[Entries from a dataset]
--------------------------------------------------

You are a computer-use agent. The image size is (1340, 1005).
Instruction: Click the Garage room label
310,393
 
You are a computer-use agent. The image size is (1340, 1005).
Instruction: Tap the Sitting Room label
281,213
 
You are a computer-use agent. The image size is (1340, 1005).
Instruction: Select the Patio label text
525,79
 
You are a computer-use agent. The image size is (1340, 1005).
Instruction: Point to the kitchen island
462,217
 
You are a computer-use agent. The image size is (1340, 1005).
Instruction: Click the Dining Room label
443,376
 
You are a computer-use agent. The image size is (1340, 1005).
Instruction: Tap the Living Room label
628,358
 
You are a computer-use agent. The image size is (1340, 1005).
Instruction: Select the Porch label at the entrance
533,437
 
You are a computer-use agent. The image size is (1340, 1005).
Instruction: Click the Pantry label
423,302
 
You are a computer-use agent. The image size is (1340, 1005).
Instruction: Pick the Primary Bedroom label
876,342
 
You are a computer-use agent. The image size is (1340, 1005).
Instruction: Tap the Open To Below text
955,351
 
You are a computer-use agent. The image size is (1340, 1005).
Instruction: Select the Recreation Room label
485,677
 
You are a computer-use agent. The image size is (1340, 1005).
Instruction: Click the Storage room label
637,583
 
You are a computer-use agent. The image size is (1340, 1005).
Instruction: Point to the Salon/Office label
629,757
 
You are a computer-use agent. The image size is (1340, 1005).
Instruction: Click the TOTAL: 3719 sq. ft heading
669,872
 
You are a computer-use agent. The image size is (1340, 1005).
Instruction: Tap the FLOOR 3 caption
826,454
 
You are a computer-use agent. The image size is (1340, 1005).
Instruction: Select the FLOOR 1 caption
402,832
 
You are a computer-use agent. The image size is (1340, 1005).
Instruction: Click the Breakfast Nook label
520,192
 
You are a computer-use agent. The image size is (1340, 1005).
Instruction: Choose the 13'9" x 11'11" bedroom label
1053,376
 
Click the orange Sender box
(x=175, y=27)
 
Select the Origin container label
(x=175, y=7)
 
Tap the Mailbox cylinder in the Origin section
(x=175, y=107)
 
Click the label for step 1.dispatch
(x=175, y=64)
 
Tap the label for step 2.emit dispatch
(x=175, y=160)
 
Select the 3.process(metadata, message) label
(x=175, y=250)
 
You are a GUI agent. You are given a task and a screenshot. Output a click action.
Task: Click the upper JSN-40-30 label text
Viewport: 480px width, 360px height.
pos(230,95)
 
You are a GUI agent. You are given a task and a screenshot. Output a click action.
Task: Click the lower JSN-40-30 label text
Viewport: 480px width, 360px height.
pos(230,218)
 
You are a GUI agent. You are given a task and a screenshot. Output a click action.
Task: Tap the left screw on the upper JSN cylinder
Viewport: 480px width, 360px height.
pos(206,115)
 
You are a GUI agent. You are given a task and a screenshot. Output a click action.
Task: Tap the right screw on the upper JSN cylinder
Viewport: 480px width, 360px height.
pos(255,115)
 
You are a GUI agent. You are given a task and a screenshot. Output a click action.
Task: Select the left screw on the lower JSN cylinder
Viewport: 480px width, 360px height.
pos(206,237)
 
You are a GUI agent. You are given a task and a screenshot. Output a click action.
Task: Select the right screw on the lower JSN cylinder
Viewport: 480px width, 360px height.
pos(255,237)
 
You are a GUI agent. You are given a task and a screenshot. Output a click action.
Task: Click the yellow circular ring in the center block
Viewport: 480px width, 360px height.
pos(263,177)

--------------------------------------------------

Exercise description: Reproduce, word for word, the lines of the data above, starting at the line that contains "Tap the label for step 2.emit dispatch" and ending at the line that contains "pos(230,218)", with both of those lines included.

Written answer:
Tap the label for step 2.emit dispatch
(x=175, y=160)
 
Select the 3.process(metadata, message) label
(x=175, y=250)
 
You are a GUI agent. You are given a task and a screenshot. Output a click action.
Task: Click the upper JSN-40-30 label text
Viewport: 480px width, 360px height.
pos(230,95)
 
You are a GUI agent. You are given a task and a screenshot. Output a click action.
Task: Click the lower JSN-40-30 label text
Viewport: 480px width, 360px height.
pos(230,218)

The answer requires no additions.